*** Opening of Supplied material ***

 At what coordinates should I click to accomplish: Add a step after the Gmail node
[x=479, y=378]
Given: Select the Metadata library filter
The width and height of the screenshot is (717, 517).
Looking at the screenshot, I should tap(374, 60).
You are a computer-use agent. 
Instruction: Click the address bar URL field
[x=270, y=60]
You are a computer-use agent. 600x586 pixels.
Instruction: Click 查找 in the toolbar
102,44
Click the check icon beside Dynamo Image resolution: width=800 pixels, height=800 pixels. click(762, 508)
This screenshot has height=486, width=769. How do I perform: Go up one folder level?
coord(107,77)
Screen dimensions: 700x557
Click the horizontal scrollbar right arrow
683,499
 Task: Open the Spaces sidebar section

*** Close of Supplied material ***

- [Task brief]: Look through the lines above and collect those with the word "agent".

- [Reply to the task]:
You are a computer-use agent. 
You are a computer-use agent. 600x586 pixels.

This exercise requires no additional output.